◆ **Work required**: Beginning at the line that holds "You are a computer-use" and continuing to the last line of the data below, transcribe every line word for word, without pictures.

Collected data
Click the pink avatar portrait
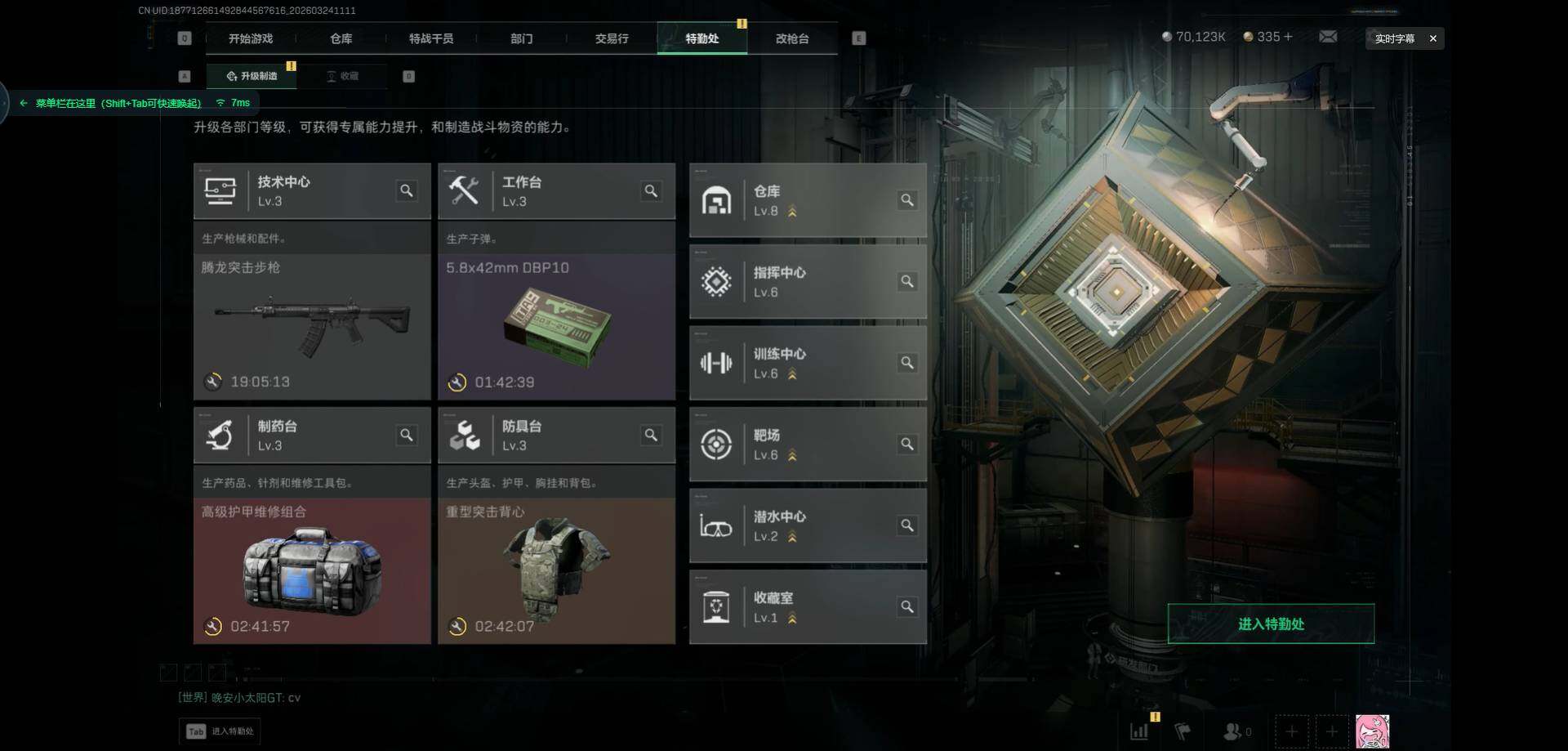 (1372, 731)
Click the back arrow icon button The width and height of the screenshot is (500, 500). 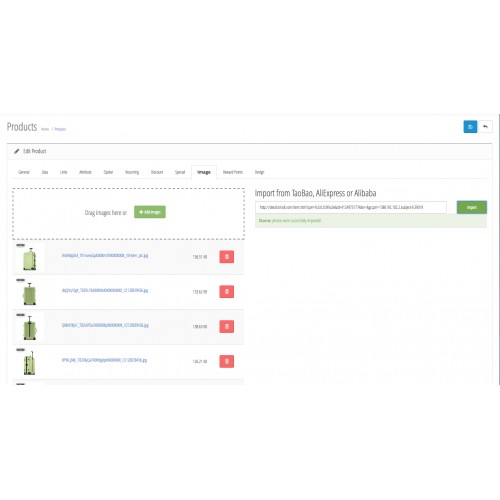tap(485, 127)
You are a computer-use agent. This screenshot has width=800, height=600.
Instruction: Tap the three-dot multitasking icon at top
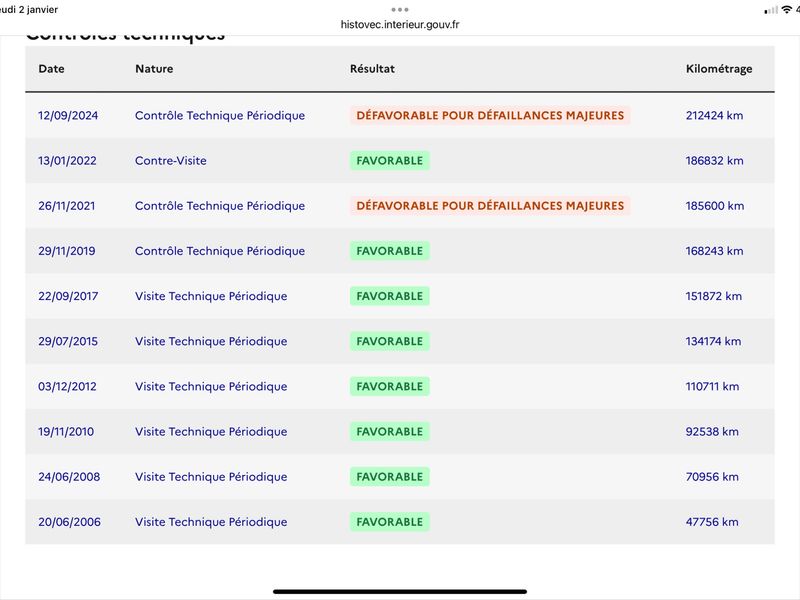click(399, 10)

◆ **Exercise output**:
You are a computer-use agent. This screenshot has width=800, height=600.
Instruction: Tap the three-dot multitasking icon at top
click(399, 10)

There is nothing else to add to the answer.